───── SELECTED PASSAGE

Over the past year, financial pressures that had been building over many years culminated in an unsustainable financial situation which was reported to the Attorney-General, the Minister responsible for the Commission, as a significant issue. Through independent review it became clear that, for some time, the Commission has been structurally underfunded and that we had also been operating beyond our annual funding sources. This meant that we were no longer able to maintain the staffing levels that would enable us to undertake our statutory functions properly. A cash injection of $16 million was approved by the Government in the MYEFO budget process in December 2021 as an initial step to address the financial sustainability of the Commission.
Alongside this, the Commission undertook substantial changes to strengthen our systems, procedures, and operations over the entire financial year period. We significantly reduced our expenditure, by first freezing recruitment and non-critical expenditure, then by reducing our staffing profile. As a result, the work programs of our Commissioners was heavily reliant on the ability to source short-term funding from external sources. All Commission work areas are operating with reduced capacity that is limiting our ability to deliver our functions.
With the support of a Tripartite Steering Committee, of the Attorney-General’s Department, the Department of Finance and the Commission, the evidence base for the long-term funding needs of the Commission has been prepared for government’s consideration in the October 2022 Federal Budget.
Our institutional integrity has also been under challenge, with the Commission’s ‘A status’ as a national human rights institution (NHRI) under threat. In March 2022, the Sub-Committee on Accreditation (SCA) of the Global Alliance of National Human Rights Institutions conducted its regular, five yearly review of the Commission’s compliance with the Paris Principles relating to the status of national institutions. These principles set out the necessary conditions for a national human rights institution to be considered robust and credible – a sufficiently broad mandate to protect and promote human rights, the necessary independence from government to hold it to account, and the resources to perform its functions appropriately. National human rights institutions that meet these standards are accredited as ‘A status’ and accorded participation rights in United Nations human rights processes. The existence of an A status NHRI is an international marker of a government's commitment to promoting and protecting human rights, with over 120 nations having such institutions across the globe.

──────────

▸ **TO DO**:
A. List the conditions that, according to the passage on the Commission's finances and accreditation, the Paris Principles set out for a national human rights institution to be considered robust and credible.
B. Reproduce the part of the passage on the Commission's finances and accreditation starting at "Over the past" and ending at "of the Commission.".

───── DATA PROVIDED

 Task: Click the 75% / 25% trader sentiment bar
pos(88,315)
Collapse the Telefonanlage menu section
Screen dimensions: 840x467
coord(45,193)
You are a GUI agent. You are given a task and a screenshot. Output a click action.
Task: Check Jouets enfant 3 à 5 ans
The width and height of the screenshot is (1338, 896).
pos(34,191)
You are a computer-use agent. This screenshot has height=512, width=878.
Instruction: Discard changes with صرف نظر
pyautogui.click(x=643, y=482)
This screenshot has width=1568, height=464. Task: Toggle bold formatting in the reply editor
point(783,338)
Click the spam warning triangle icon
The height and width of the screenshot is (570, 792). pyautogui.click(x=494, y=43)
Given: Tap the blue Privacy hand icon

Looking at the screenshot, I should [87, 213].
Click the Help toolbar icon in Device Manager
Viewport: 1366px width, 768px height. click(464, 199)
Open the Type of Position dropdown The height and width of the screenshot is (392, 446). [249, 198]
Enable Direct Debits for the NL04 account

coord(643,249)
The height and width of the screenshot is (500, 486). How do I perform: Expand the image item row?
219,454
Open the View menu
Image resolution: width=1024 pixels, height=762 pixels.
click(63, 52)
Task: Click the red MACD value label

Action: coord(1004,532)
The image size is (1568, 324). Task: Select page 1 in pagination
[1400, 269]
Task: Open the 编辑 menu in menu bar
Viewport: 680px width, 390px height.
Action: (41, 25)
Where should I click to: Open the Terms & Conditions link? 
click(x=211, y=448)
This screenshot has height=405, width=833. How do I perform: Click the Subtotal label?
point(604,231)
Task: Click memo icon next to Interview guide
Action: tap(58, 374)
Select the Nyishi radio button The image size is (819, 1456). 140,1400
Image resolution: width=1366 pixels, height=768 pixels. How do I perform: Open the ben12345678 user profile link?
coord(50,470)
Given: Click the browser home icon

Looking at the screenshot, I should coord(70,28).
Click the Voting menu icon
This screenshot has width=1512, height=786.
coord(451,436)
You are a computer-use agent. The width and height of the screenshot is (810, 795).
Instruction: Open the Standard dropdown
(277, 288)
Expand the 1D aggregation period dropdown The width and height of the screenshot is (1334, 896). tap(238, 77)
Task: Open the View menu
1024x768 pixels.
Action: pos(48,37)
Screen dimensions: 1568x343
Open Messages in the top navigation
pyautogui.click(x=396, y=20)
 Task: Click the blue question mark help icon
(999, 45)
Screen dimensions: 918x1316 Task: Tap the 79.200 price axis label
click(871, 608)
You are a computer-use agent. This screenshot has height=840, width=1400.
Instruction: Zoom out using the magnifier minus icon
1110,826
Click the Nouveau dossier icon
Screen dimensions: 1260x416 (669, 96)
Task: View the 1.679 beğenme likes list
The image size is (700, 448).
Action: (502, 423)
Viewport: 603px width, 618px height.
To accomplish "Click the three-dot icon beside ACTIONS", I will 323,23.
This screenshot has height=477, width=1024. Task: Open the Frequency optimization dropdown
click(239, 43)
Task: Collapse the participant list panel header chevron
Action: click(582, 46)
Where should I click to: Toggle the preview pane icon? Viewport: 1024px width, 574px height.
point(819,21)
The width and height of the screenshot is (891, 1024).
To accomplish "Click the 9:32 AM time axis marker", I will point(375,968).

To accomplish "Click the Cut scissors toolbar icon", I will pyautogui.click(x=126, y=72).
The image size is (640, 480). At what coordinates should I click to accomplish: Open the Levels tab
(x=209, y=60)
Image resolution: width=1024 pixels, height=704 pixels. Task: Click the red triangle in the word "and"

──────────

▸ **WRITTEN RESPONSES**:
A.
- A sufficiently broad mandate to protect and promote human rights
- The necessary independence from government to hold it to account
- The resources to perform its functions appropriately

B.
Over the past year, financial pressures that had been building over many years culminated in an unsustainable financial situation which was reported to the Attorney-General, the Minister responsible for the Commission, as a significant issue. Through independent review it became clear that, for some time, the Commission has been structurally underfunded and that we had also been operating beyond our annual funding sources. This meant that we were no longer able to maintain the staffing levels that would enable us to undertake our statutory functions properly. A cash injection of $16 million was approved by the Government in the MYEFO budget process in December 2021 as an initial step to address the financial sustainability of the Commission.